Jimmy: That’s awesome. Well, we’ve got a few questions rolling in now. First question is, “Where exactly is the mine located?” Inyo County, California. Not one of the most well-known counties in California, but maybe you can tell us a little bit more about the location.

Nick: We’re about three and a half hours from Las Vegas and LA. We’re eight miles from Death Valley’s North Gate, outside of Lone Pine and Bishop Area.

Jimmy: Good. Well, that answers it then I think. And yeah, Inyo County, California, if you wanna look that up on a map, whoever asked that question. Question from Stewart here. He asks, “What is the expected annual return estimate for the first five years?”

Nick: I would have to dive more into the EBITDAs. I’m gonna be perfectly honest. I know I’m just a dumb miner. I could take you underground and I can show you how much a ton of ore is and what it’s worth, and how to process it and all that.
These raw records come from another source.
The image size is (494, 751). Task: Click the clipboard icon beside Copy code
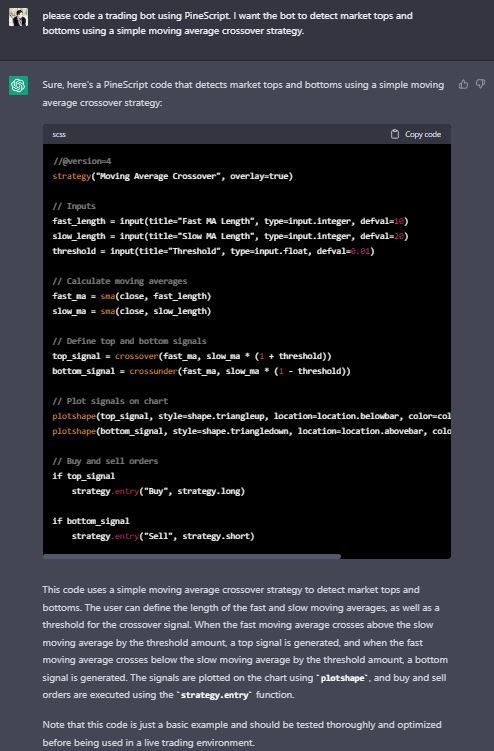(395, 134)
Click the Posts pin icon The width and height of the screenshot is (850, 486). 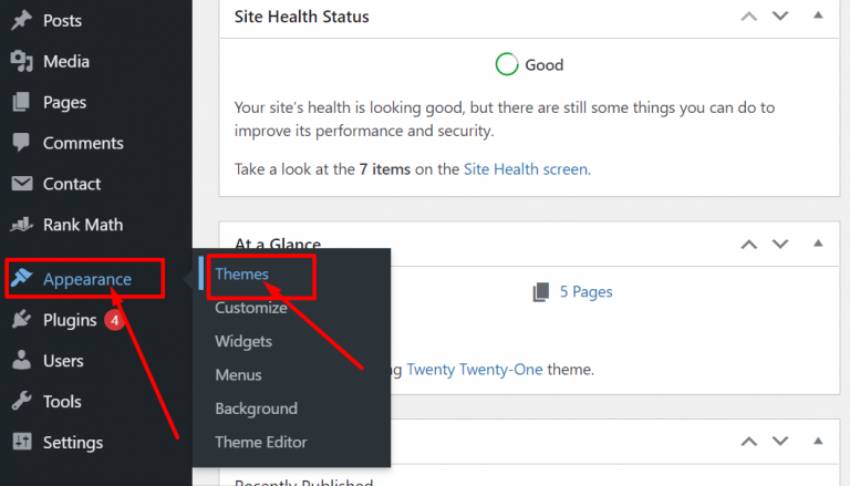pos(21,20)
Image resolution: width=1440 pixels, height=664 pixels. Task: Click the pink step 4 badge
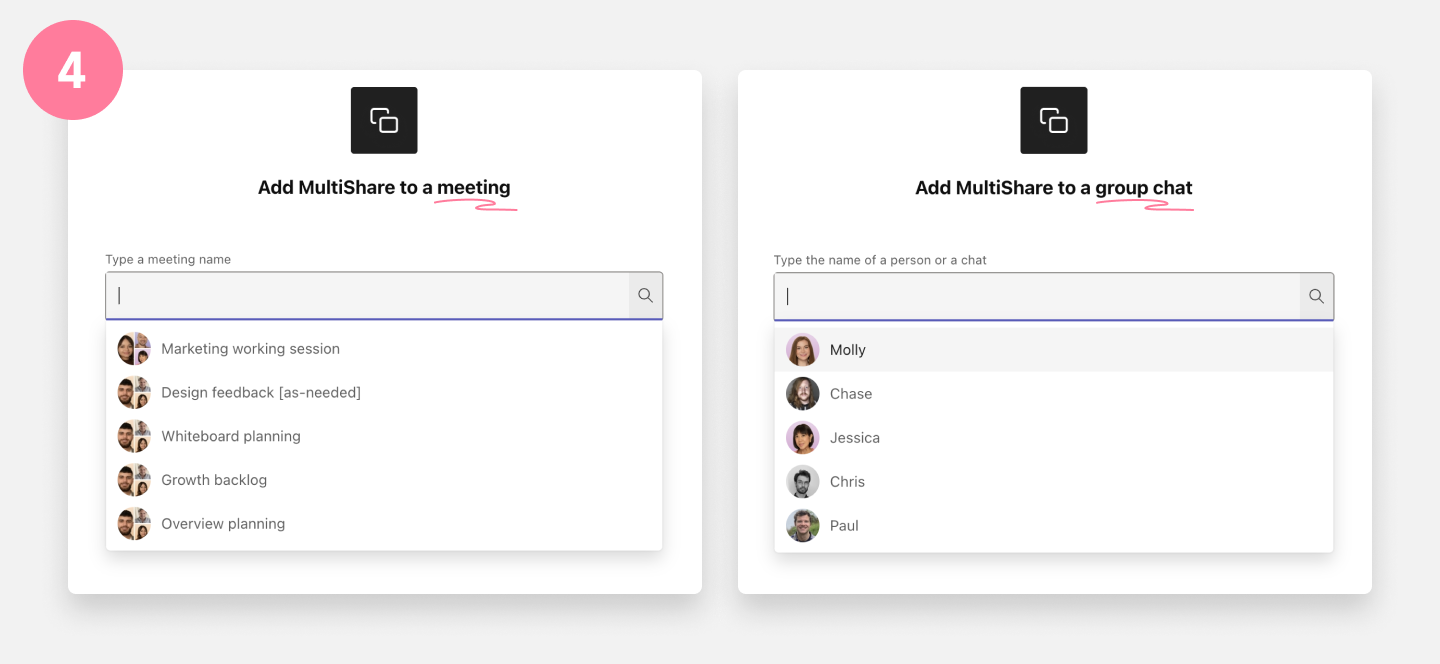pyautogui.click(x=73, y=70)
But I let the budgeting and all that, the financials go into the CFOs hands, which is Linda.

Jimmy: Good. So, yeah, reach out to Mike and Nick via email and he’ll get that question answered. Mike did just chime in in the chat, by the way, Nick, that he’s got a new phone number. I’ll post that phone number in the chat now to everybody here. There’s Mike’s phone number right there for everybody. The one on the screen might be an old one or the wrong number, I’m not sure, but there’s Mike if you wanna reach out to Mike. A few more questions coming in here. Mark asks, “How have commodity prices changed since you started?”

Nick: Well, that was the big thing that shut this place down in 1976, China flooded the markets and commodity prices had crashed. Up until about late ’90s, early 2000 they weren’t really doing much. About 2007, they really started picking up. When this energy revolution started and everybody was freaking out for germanium, for super chips and computer chips, and Department of Defense stuff, and we started developing the uses for more of these critical minerals.

And then when COVID hit, everybody needed more zinc. The FDA required more zinc in everybody’s system, so they upped the mandatory what they spray on crops. So, we’ve seen commodity prices really starting to raise. And it looks like silver and zinc and gold and, I mean, copper, obviously with the energy revolution that’s going on, they’re all gonna go through the roof.

Jimmy: All right. We’ve got time for a couple more questions. Nick, before I cut you loose, Jacobo asks, “Who is guiding you through the QOZ process? What other business people are on board with you guys?”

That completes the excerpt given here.